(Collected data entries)
============================================================
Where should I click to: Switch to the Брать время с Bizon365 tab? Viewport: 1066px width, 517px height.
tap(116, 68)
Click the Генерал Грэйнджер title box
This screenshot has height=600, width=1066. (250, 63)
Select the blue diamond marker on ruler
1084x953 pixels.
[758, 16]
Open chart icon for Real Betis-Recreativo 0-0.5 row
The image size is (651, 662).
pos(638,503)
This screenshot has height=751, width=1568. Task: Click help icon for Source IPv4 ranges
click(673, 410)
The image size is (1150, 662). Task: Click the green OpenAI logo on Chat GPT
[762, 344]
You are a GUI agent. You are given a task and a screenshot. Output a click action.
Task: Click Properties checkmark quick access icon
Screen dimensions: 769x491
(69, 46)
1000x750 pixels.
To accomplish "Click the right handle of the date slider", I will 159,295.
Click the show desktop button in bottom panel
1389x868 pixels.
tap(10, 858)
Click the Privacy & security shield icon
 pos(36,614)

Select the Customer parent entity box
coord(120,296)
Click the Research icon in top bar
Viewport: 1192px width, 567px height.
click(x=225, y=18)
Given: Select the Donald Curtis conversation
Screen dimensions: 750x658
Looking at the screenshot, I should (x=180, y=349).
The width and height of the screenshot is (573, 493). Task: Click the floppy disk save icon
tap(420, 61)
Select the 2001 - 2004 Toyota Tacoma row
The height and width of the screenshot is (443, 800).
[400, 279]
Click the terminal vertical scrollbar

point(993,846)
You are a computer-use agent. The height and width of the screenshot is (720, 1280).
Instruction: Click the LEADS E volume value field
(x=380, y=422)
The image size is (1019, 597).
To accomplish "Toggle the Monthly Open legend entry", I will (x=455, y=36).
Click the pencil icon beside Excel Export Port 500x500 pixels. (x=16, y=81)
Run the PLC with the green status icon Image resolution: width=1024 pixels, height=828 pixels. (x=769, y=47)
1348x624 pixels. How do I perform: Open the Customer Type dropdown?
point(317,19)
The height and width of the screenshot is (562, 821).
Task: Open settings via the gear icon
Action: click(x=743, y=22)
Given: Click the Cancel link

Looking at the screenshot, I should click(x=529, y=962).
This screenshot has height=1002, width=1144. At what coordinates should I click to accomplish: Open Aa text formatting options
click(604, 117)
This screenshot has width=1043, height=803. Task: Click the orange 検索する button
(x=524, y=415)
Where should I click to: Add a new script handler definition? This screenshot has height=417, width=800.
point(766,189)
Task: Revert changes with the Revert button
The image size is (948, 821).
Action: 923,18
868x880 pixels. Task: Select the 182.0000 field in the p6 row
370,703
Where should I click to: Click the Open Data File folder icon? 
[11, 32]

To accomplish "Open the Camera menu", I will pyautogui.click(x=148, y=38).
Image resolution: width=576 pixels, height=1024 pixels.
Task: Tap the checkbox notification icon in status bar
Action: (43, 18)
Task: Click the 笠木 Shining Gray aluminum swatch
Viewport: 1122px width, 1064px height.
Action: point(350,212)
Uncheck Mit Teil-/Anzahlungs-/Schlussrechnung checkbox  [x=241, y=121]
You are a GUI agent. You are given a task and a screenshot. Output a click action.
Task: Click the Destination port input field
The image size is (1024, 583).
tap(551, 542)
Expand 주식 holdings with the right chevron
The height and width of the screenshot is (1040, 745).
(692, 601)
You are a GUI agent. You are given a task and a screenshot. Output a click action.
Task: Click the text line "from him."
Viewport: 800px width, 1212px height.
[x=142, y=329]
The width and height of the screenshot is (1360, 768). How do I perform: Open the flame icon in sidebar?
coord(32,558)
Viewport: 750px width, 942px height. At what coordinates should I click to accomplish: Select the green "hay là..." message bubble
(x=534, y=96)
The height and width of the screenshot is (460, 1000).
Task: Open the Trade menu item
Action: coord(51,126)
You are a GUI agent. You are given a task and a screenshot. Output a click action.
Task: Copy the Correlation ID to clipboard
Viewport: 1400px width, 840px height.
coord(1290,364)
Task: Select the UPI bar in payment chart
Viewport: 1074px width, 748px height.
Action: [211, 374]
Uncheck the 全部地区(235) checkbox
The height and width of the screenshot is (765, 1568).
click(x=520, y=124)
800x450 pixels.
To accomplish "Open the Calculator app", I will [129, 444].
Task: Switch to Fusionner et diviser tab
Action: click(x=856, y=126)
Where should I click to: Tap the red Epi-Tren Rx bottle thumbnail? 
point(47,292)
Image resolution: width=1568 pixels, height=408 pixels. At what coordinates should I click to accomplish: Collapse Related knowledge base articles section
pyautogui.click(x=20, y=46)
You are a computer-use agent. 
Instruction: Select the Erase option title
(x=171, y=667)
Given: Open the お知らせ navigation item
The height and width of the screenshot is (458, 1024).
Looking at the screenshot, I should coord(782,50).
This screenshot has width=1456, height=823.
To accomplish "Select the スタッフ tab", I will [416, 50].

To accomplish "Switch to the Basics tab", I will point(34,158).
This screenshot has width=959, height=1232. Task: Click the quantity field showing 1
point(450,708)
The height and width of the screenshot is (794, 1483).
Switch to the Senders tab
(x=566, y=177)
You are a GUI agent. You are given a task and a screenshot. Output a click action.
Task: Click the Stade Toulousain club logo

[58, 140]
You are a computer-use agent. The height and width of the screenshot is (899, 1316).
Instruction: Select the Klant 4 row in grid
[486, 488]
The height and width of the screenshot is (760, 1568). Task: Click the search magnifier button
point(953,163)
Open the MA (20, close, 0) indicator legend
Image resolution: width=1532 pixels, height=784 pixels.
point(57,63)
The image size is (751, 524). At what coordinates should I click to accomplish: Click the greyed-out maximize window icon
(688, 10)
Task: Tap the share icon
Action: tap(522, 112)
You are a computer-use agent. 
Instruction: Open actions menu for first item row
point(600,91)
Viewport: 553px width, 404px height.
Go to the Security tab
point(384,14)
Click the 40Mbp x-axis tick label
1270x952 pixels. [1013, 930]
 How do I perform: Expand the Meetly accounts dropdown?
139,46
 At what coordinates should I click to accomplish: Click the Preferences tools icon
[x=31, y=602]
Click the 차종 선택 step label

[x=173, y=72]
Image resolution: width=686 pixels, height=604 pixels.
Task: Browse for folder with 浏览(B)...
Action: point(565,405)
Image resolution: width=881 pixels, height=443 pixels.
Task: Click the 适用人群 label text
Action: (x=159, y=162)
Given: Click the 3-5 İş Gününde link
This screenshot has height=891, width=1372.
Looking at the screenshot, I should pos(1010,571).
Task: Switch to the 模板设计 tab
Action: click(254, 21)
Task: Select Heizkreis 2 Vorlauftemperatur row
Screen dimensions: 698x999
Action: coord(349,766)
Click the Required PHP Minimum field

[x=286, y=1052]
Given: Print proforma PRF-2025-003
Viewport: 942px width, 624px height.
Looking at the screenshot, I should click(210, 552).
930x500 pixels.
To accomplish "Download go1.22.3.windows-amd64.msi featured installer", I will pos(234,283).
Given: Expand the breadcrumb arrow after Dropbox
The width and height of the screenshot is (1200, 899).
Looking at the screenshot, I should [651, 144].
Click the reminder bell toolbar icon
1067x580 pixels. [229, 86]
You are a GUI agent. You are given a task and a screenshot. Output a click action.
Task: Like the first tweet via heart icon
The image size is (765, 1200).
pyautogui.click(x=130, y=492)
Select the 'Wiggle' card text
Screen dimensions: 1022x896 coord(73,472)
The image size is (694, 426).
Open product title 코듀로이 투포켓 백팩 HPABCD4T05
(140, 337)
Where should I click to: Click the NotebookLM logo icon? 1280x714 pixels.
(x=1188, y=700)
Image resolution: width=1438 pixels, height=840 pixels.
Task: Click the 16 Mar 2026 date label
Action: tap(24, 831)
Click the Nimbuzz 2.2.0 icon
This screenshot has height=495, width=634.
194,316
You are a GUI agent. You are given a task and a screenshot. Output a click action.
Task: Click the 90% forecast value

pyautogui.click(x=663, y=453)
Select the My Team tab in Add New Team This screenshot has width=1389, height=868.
============================================================
Exactly and exclusively, repeat the lines from the line that contains "Click the reminder bell toolbar icon" through the end of the records, both ends included.

Click the reminder bell toolbar icon
1067x580 pixels. [229, 86]
You are a GUI agent. You are given a task and a screenshot. Output a click action.
Task: Like the first tweet via heart icon
The image size is (765, 1200).
pyautogui.click(x=130, y=492)
Select the 'Wiggle' card text
Screen dimensions: 1022x896 coord(73,472)
The image size is (694, 426).
Open product title 코듀로이 투포켓 백팩 HPABCD4T05
(140, 337)
Where should I click to: Click the NotebookLM logo icon? 1280x714 pixels.
(x=1188, y=700)
Image resolution: width=1438 pixels, height=840 pixels.
Task: Click the 16 Mar 2026 date label
Action: tap(24, 831)
Click the Nimbuzz 2.2.0 icon
This screenshot has height=495, width=634.
194,316
You are a GUI agent. You are given a task and a screenshot. Output a click action.
Task: Click the 90% forecast value

pyautogui.click(x=663, y=453)
Select the My Team tab in Add New Team This screenshot has width=1389, height=868.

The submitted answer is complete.